## Aim of the task
Somewhere below is a line with "Task: Copy the code block contents" and, later, a line with "The height and width of the screenshot is (1288, 946)."; repeat those two lines and all the lines between them, exactly as they are.

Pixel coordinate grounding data
☆ ☆ ☆ ☆

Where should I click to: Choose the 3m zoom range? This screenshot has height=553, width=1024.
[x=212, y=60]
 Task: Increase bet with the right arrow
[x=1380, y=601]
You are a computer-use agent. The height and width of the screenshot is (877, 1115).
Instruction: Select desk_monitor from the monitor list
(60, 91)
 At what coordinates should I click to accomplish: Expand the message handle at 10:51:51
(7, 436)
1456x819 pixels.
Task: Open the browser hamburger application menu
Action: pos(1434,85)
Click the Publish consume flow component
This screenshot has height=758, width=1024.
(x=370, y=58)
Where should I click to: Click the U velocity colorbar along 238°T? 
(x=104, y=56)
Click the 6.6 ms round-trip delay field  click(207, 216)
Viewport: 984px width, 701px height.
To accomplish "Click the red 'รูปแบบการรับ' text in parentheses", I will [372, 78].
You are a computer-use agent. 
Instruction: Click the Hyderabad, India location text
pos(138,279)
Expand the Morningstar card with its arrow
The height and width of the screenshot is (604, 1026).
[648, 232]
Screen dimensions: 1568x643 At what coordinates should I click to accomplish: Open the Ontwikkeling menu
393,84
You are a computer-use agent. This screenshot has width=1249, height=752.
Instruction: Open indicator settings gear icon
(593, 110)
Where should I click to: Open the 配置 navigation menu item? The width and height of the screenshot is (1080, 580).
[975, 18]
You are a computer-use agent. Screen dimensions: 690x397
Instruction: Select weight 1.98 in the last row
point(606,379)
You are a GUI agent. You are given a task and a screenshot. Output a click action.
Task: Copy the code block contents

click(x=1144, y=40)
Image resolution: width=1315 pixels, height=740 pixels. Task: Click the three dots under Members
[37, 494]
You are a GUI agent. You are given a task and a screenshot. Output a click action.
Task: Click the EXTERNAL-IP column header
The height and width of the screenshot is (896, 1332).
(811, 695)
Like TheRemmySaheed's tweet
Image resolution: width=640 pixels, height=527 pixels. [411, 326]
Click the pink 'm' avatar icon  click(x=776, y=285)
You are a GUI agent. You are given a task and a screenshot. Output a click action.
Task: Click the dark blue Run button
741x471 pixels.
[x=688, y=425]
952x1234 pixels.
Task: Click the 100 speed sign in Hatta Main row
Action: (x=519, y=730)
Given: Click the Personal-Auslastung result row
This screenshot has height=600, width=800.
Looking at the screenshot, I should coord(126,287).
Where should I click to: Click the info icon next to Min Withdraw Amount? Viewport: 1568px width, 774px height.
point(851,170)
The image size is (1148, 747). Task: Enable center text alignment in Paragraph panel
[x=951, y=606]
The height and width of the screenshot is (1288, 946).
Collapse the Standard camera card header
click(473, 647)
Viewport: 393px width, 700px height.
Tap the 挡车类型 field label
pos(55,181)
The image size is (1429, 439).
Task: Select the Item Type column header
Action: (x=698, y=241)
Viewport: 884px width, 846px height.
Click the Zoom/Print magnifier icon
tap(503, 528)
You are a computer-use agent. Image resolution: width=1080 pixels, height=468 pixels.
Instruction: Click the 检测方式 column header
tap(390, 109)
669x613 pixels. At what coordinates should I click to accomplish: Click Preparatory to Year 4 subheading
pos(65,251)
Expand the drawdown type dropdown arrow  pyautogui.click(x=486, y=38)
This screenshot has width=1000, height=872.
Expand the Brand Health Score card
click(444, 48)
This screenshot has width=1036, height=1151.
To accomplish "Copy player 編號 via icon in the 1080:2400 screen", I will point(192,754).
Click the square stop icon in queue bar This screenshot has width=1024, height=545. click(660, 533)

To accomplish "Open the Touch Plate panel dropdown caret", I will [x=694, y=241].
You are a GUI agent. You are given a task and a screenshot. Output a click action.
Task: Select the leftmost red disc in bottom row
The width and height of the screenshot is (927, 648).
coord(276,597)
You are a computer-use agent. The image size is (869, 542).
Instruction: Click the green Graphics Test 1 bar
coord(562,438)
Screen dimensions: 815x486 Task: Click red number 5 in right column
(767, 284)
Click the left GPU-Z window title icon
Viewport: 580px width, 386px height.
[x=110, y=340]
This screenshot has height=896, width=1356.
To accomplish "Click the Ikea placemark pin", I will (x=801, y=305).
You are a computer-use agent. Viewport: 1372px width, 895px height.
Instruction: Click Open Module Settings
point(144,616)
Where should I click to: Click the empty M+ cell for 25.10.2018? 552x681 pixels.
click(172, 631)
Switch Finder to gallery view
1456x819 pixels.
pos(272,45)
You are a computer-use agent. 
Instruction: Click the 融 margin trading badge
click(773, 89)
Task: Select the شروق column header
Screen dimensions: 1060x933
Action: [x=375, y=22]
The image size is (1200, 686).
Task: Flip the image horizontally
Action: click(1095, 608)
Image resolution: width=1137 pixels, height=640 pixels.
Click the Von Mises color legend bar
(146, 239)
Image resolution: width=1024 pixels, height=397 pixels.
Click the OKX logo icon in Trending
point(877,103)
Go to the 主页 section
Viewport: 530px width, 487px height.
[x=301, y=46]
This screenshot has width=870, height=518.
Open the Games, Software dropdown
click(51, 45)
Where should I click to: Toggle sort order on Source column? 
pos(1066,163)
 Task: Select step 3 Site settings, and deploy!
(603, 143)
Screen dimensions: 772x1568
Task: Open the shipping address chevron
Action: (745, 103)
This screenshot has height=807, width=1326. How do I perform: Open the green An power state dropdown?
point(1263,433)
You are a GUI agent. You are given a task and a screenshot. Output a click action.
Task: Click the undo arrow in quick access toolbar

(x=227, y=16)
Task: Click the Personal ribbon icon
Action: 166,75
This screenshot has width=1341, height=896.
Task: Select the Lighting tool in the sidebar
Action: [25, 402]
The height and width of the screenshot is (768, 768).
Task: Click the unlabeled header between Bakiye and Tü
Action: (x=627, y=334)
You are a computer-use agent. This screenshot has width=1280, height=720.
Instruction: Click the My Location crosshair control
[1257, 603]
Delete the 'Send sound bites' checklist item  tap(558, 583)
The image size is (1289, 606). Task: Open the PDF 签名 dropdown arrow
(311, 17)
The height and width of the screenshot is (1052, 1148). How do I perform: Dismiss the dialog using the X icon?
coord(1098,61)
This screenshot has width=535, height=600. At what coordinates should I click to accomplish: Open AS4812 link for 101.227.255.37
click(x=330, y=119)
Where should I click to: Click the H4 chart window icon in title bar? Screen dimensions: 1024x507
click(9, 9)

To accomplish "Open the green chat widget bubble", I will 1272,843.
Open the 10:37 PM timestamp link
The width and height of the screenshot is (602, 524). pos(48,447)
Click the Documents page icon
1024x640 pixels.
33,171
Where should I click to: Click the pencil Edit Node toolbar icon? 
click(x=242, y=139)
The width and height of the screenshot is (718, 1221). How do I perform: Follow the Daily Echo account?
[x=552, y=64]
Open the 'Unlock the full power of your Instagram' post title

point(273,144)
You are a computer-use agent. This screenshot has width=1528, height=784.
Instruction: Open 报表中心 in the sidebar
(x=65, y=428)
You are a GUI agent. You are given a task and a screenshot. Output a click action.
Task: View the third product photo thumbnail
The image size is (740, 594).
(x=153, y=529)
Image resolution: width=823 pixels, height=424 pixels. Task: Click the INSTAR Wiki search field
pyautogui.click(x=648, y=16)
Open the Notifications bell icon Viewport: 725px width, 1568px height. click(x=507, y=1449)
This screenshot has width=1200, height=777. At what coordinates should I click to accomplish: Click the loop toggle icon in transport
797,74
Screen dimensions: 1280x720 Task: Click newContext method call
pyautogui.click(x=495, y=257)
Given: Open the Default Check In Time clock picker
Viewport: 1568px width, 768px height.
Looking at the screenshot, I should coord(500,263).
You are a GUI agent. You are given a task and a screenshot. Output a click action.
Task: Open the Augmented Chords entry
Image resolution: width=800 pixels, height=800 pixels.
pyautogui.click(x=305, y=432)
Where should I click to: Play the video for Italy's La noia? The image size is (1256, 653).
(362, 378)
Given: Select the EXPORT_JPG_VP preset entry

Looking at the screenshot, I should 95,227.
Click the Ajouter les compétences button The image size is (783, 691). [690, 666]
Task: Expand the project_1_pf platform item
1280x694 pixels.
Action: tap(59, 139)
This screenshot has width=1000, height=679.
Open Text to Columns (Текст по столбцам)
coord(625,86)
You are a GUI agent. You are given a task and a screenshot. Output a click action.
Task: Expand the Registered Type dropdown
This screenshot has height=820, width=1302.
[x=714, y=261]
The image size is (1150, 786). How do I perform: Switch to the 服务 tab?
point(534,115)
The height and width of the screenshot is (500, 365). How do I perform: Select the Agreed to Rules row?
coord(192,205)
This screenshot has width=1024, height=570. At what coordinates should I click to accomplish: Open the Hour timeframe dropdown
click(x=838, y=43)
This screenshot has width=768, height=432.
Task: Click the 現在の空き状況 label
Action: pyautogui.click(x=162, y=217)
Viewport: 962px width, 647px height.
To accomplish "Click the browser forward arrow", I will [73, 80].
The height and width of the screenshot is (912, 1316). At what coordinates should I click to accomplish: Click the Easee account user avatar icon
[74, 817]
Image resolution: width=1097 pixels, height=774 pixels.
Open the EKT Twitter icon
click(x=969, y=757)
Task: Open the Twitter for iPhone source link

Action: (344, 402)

☆ ☆ ☆ ☆

## Your solution
Task: Copy the code block contents

click(x=1144, y=40)
Image resolution: width=1315 pixels, height=740 pixels. Task: Click the three dots under Members
[37, 494]
You are a GUI agent. You are given a task and a screenshot. Output a click action.
Task: Click the EXTERNAL-IP column header
The height and width of the screenshot is (896, 1332).
(811, 695)
Like TheRemmySaheed's tweet
Image resolution: width=640 pixels, height=527 pixels. [411, 326]
Click the pink 'm' avatar icon  click(x=776, y=285)
You are a GUI agent. You are given a task and a screenshot. Output a click action.
Task: Click the dark blue Run button
741x471 pixels.
[x=688, y=425]
952x1234 pixels.
Task: Click the 100 speed sign in Hatta Main row
Action: (x=519, y=730)
Given: Click the Personal-Auslastung result row
This screenshot has height=600, width=800.
Looking at the screenshot, I should coord(126,287).
Where should I click to: Click the info icon next to Min Withdraw Amount? Viewport: 1568px width, 774px height.
point(851,170)
The image size is (1148, 747). Task: Enable center text alignment in Paragraph panel
[x=951, y=606]
The height and width of the screenshot is (1288, 946).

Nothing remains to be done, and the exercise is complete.